An exact transcript of all the records is the expected answer.

Saved entries:
=======

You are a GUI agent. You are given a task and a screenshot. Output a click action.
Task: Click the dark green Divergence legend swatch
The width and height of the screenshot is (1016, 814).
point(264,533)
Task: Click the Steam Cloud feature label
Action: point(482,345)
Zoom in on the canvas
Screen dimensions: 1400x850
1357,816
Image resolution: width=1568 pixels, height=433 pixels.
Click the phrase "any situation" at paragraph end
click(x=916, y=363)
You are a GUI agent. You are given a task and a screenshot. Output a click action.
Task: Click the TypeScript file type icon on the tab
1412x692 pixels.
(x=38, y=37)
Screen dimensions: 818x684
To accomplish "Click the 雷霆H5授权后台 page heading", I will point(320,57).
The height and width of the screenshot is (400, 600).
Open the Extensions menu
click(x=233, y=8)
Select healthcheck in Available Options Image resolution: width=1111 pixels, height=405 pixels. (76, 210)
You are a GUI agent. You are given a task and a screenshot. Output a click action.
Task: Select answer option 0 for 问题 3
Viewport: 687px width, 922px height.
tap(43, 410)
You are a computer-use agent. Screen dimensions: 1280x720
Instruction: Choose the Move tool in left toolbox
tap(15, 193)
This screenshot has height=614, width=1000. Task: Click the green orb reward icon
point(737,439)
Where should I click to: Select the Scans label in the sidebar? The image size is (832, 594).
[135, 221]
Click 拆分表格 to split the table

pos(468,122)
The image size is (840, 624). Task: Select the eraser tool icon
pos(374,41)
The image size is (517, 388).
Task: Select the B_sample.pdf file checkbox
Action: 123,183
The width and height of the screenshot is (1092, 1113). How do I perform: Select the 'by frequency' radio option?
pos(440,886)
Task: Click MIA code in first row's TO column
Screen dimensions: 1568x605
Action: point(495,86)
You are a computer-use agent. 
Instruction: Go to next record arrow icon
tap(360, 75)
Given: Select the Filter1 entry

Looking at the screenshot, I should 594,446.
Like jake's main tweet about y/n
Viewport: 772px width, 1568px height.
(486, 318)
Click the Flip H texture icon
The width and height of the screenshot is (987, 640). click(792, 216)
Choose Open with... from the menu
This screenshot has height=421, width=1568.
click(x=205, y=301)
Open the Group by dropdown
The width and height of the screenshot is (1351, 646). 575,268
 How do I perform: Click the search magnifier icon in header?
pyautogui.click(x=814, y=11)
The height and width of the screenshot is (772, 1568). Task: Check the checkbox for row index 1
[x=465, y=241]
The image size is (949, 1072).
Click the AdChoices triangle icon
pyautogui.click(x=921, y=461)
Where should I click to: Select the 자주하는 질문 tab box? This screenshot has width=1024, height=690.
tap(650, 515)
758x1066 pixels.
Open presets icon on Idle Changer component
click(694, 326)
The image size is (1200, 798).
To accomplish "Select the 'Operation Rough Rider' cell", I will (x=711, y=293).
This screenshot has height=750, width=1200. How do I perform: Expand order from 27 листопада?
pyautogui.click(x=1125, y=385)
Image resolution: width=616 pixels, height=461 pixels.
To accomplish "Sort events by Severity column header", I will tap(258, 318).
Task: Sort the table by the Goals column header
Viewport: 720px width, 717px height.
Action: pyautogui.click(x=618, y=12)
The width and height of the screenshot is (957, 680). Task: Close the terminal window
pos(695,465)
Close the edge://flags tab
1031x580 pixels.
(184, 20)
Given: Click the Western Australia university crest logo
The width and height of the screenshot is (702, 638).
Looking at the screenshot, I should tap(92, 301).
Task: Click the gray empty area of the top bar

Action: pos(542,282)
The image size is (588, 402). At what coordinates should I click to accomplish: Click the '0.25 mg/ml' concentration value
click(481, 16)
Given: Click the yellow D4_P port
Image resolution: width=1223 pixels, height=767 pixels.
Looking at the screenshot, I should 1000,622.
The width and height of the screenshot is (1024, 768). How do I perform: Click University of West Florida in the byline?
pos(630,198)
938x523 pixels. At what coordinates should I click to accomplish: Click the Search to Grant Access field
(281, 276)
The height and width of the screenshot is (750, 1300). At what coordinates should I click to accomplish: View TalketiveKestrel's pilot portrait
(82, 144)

=======

Written response:
You are a GUI agent. You are given a task and a screenshot. Output a click action.
Task: Click the dark green Divergence legend swatch
The width and height of the screenshot is (1016, 814).
point(264,533)
Task: Click the Steam Cloud feature label
Action: point(482,345)
Zoom in on the canvas
Screen dimensions: 1400x850
1357,816
Image resolution: width=1568 pixels, height=433 pixels.
Click the phrase "any situation" at paragraph end
click(x=916, y=363)
You are a GUI agent. You are given a task and a screenshot. Output a click action.
Task: Click the TypeScript file type icon on the tab
1412x692 pixels.
(x=38, y=37)
Screen dimensions: 818x684
To accomplish "Click the 雷霆H5授权后台 page heading", I will point(320,57).
The height and width of the screenshot is (400, 600).
Open the Extensions menu
click(x=233, y=8)
Select healthcheck in Available Options Image resolution: width=1111 pixels, height=405 pixels. (76, 210)
You are a GUI agent. You are given a task and a screenshot. Output a click action.
Task: Select answer option 0 for 问题 3
Viewport: 687px width, 922px height.
tap(43, 410)
You are a computer-use agent. Screen dimensions: 1280x720
Instruction: Choose the Move tool in left toolbox
tap(15, 193)
This screenshot has height=614, width=1000. Task: Click the green orb reward icon
point(737,439)
Where should I click to: Select the Scans label in the sidebar? The image size is (832, 594).
[135, 221]
Click 拆分表格 to split the table

pos(468,122)
The image size is (840, 624). Task: Select the eraser tool icon
pos(374,41)
The image size is (517, 388).
Task: Select the B_sample.pdf file checkbox
Action: 123,183
The width and height of the screenshot is (1092, 1113). How do I perform: Select the 'by frequency' radio option?
pos(440,886)
Task: Click MIA code in first row's TO column
Screen dimensions: 1568x605
Action: point(495,86)
You are a computer-use agent. 
Instruction: Go to next record arrow icon
tap(360, 75)
Given: Select the Filter1 entry

Looking at the screenshot, I should 594,446.
Like jake's main tweet about y/n
Viewport: 772px width, 1568px height.
(486, 318)
Click the Flip H texture icon
The width and height of the screenshot is (987, 640). click(792, 216)
Choose Open with... from the menu
This screenshot has height=421, width=1568.
click(x=205, y=301)
Open the Group by dropdown
The width and height of the screenshot is (1351, 646). 575,268
 How do I perform: Click the search magnifier icon in header?
pyautogui.click(x=814, y=11)
The height and width of the screenshot is (772, 1568). Task: Check the checkbox for row index 1
[x=465, y=241]
The image size is (949, 1072).
Click the AdChoices triangle icon
pyautogui.click(x=921, y=461)
Where should I click to: Select the 자주하는 질문 tab box? This screenshot has width=1024, height=690.
tap(650, 515)
758x1066 pixels.
Open presets icon on Idle Changer component
click(694, 326)
The image size is (1200, 798).
To accomplish "Select the 'Operation Rough Rider' cell", I will (x=711, y=293).
This screenshot has height=750, width=1200. How do I perform: Expand order from 27 листопада?
pyautogui.click(x=1125, y=385)
Image resolution: width=616 pixels, height=461 pixels.
To accomplish "Sort events by Severity column header", I will tap(258, 318).
Task: Sort the table by the Goals column header
Viewport: 720px width, 717px height.
Action: pyautogui.click(x=618, y=12)
The width and height of the screenshot is (957, 680). Task: Close the terminal window
pos(695,465)
Close the edge://flags tab
1031x580 pixels.
(184, 20)
Given: Click the Western Australia university crest logo
The width and height of the screenshot is (702, 638).
Looking at the screenshot, I should tap(92, 301).
Task: Click the gray empty area of the top bar

Action: pos(542,282)
The image size is (588, 402). At what coordinates should I click to accomplish: Click the '0.25 mg/ml' concentration value
click(481, 16)
Given: Click the yellow D4_P port
Image resolution: width=1223 pixels, height=767 pixels.
Looking at the screenshot, I should 1000,622.
The width and height of the screenshot is (1024, 768). How do I perform: Click University of West Florida in the byline?
pos(630,198)
938x523 pixels. At what coordinates should I click to accomplish: Click the Search to Grant Access field
(281, 276)
The height and width of the screenshot is (750, 1300). At what coordinates should I click to accomplish: View TalketiveKestrel's pilot portrait
(82, 144)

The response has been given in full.